··· DATA EXTRACT ···

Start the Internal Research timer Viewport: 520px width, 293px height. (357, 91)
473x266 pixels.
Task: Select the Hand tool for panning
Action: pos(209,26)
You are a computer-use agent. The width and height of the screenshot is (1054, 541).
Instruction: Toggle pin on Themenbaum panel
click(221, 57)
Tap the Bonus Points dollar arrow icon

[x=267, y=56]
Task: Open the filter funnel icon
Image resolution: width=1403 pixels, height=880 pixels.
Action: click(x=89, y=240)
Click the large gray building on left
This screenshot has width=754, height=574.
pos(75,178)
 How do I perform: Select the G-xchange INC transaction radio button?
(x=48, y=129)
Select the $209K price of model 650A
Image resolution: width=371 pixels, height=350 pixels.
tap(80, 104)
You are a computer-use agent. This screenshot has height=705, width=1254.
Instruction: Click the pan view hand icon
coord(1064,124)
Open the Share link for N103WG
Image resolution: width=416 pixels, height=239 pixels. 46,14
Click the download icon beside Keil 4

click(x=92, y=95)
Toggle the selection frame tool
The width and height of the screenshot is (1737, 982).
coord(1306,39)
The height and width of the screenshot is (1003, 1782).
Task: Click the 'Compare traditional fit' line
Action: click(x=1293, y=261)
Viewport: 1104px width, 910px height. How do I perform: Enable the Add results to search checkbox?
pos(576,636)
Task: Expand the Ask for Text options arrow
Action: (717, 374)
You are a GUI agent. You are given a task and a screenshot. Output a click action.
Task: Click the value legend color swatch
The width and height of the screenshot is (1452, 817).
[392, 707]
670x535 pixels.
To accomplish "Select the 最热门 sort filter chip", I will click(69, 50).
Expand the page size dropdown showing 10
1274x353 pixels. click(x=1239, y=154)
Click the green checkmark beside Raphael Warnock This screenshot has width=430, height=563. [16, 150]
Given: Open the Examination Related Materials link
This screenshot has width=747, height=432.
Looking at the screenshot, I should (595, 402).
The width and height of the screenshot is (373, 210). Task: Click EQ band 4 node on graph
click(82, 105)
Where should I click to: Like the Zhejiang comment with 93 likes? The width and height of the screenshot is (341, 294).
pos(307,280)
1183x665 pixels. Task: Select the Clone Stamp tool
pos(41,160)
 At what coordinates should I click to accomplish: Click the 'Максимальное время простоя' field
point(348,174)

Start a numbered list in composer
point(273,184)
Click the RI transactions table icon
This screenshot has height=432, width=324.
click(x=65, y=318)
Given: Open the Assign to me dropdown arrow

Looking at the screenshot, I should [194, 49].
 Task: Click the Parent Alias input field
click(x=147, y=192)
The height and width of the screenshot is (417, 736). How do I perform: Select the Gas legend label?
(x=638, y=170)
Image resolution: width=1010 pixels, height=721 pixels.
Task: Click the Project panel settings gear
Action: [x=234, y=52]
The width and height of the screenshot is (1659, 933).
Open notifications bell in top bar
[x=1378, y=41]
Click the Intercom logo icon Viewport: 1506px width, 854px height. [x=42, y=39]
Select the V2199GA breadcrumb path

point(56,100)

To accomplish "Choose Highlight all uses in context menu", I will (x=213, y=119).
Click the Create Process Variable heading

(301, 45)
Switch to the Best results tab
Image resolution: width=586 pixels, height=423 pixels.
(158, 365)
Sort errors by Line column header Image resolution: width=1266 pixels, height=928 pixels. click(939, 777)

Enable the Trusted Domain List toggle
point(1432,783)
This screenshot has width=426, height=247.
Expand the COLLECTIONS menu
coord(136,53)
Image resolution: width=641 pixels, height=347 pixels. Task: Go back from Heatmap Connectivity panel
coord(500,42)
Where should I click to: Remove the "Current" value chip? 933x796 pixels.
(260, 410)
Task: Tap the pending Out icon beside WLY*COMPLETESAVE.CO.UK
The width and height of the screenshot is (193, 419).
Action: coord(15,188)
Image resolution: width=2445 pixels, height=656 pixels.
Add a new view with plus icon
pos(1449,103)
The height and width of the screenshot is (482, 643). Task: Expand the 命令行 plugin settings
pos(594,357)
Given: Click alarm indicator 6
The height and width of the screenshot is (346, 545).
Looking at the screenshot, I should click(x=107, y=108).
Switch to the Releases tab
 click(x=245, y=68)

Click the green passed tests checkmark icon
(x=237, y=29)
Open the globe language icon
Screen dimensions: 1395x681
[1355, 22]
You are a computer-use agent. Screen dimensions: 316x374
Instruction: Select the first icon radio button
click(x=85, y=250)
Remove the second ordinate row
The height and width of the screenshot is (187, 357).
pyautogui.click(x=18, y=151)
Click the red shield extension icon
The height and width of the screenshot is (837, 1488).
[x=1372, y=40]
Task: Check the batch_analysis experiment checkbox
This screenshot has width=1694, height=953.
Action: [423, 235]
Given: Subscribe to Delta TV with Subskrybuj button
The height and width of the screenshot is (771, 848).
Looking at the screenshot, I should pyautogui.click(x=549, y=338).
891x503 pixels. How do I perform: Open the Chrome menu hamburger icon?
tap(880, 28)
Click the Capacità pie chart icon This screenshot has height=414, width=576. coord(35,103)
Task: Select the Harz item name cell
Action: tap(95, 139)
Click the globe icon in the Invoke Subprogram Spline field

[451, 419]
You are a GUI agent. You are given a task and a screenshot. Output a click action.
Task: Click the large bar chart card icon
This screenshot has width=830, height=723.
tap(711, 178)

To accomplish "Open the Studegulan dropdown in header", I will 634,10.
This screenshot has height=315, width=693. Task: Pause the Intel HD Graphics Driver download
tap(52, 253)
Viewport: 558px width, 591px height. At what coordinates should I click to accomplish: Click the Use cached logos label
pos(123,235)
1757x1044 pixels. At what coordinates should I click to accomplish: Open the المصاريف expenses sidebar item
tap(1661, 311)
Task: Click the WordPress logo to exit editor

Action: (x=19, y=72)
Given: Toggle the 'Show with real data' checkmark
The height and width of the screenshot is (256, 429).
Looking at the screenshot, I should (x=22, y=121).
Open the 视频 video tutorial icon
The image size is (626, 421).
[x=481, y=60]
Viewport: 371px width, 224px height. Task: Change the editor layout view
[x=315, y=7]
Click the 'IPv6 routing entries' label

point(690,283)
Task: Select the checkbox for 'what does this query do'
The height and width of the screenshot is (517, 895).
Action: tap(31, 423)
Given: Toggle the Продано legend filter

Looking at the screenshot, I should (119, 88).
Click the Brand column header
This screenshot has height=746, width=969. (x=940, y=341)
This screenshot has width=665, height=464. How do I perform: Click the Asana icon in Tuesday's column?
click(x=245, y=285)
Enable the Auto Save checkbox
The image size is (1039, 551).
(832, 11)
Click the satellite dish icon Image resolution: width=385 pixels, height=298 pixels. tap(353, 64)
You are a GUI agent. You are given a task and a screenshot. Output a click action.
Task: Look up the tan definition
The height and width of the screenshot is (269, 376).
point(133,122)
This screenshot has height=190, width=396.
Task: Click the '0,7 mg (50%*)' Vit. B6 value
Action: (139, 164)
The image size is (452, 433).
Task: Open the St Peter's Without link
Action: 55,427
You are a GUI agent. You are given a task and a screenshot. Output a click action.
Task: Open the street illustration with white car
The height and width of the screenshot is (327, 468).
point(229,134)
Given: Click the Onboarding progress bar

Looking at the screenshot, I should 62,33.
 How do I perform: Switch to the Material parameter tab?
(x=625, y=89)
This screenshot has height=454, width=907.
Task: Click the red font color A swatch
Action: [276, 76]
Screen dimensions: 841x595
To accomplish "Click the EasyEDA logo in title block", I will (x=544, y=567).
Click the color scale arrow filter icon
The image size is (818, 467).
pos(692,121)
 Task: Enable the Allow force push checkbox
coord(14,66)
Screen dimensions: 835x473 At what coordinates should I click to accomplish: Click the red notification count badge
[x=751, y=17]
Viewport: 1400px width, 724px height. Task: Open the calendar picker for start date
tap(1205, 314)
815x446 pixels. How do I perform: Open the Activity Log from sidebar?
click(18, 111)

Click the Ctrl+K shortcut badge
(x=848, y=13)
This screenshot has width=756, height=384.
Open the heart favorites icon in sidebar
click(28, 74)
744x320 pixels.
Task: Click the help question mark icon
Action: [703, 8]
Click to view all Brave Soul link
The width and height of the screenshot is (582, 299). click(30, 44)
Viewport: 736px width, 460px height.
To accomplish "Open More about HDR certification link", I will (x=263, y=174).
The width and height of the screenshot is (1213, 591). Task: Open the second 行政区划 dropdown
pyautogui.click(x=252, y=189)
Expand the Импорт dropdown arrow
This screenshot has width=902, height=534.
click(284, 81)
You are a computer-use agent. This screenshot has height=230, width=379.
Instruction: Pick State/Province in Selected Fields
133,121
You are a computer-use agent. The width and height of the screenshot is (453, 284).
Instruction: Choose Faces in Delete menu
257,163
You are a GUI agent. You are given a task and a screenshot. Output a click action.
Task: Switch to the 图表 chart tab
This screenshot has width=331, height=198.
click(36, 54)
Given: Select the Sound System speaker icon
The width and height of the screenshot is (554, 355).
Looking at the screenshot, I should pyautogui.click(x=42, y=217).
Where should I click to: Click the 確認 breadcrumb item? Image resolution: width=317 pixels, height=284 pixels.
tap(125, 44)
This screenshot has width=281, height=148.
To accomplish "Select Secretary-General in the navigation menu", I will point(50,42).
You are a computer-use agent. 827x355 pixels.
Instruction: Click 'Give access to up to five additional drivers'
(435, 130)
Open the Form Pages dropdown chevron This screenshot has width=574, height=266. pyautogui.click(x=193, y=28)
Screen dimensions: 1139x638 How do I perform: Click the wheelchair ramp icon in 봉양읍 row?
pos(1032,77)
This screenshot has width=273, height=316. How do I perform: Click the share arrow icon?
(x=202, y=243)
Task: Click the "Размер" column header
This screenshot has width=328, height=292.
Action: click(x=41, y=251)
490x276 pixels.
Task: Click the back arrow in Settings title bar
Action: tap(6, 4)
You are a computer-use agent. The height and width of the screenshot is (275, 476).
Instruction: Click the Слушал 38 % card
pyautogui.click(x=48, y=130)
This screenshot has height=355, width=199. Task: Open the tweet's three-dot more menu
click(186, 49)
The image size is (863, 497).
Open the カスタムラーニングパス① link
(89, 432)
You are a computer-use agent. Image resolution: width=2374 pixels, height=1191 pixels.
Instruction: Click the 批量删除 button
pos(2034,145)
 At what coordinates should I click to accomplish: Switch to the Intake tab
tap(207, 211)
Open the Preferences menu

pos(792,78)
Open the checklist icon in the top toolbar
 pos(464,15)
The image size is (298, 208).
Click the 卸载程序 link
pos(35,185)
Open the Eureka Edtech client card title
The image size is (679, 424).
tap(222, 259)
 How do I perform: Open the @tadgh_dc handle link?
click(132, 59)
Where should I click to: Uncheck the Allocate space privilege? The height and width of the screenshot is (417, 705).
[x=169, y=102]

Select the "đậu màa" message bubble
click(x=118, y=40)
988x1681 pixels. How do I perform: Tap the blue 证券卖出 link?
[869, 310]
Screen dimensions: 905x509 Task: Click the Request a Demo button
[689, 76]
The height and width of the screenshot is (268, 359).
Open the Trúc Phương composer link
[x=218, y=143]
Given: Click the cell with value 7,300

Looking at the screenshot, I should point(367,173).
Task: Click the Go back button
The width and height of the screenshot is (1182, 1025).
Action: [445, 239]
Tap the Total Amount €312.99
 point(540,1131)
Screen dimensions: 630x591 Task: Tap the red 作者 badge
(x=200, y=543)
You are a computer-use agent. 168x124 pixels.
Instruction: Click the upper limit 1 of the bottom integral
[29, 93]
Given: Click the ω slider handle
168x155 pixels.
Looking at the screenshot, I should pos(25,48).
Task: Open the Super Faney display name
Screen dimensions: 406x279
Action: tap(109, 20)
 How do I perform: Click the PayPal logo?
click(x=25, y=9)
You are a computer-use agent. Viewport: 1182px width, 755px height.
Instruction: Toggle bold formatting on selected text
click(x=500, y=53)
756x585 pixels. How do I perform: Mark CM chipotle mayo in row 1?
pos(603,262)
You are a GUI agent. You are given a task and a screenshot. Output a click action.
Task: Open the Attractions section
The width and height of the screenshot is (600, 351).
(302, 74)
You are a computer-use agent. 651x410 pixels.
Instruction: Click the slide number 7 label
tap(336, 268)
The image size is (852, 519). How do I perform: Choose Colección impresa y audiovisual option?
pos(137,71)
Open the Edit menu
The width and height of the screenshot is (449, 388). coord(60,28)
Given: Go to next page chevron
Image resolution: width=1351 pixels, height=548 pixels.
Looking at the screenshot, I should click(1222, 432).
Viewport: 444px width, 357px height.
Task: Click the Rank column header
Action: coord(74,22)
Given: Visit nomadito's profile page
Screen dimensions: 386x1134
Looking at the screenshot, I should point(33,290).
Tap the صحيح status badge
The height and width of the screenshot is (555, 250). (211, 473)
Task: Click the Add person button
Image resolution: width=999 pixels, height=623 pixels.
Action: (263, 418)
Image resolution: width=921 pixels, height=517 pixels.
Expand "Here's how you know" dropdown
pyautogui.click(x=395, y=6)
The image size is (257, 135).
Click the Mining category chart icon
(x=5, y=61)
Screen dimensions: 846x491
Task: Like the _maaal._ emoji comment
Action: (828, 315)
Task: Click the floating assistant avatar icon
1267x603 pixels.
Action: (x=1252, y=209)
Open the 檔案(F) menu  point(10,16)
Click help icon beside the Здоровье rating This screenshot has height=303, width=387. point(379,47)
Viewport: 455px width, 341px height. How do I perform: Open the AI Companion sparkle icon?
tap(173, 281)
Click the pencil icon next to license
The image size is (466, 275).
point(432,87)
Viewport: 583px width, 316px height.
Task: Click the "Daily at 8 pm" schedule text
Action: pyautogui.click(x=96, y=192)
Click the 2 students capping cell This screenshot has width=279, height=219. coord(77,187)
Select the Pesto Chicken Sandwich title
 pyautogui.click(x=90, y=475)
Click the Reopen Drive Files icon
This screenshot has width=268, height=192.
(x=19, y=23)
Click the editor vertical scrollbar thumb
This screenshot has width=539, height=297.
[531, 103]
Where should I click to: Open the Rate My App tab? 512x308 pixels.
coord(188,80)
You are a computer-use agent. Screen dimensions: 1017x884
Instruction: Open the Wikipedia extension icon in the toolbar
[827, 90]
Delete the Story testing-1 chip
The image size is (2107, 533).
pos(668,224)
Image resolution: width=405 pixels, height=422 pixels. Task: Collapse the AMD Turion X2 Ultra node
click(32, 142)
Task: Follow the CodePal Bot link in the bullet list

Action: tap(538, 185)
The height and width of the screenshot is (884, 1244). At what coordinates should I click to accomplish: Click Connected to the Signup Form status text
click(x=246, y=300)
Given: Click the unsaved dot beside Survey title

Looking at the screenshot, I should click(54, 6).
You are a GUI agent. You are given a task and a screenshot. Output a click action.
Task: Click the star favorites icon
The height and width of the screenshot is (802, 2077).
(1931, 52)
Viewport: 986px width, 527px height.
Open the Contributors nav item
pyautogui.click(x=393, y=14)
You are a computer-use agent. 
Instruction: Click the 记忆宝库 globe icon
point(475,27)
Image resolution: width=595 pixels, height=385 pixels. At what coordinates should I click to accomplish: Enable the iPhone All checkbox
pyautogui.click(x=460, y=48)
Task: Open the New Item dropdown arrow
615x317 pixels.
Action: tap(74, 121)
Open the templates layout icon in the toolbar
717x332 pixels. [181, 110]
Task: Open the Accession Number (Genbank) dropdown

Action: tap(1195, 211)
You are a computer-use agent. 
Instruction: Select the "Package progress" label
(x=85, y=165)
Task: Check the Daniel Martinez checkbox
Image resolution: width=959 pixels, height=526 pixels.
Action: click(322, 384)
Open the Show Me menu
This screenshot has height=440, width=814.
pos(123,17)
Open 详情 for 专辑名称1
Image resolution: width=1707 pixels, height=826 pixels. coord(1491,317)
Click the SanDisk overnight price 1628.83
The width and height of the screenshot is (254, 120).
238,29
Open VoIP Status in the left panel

···

**STATED TASK:**
Swap "Instruction" for "Command" in the part of the records that opens at the start and closes with the line containing "pos(75,178)". Return only that part, with nothing else changed.

**RESULT BELOW:**
Start the Internal Research timer Viewport: 520px width, 293px height. (357, 91)
473x266 pixels.
Task: Select the Hand tool for panning
Action: pos(209,26)
You are a computer-use agent. The width and height of the screenshot is (1054, 541).
Command: Toggle pin on Themenbaum panel
click(221, 57)
Tap the Bonus Points dollar arrow icon

[x=267, y=56]
Task: Open the filter funnel icon
Image resolution: width=1403 pixels, height=880 pixels.
Action: click(x=89, y=240)
Click the large gray building on left
This screenshot has width=754, height=574.
pos(75,178)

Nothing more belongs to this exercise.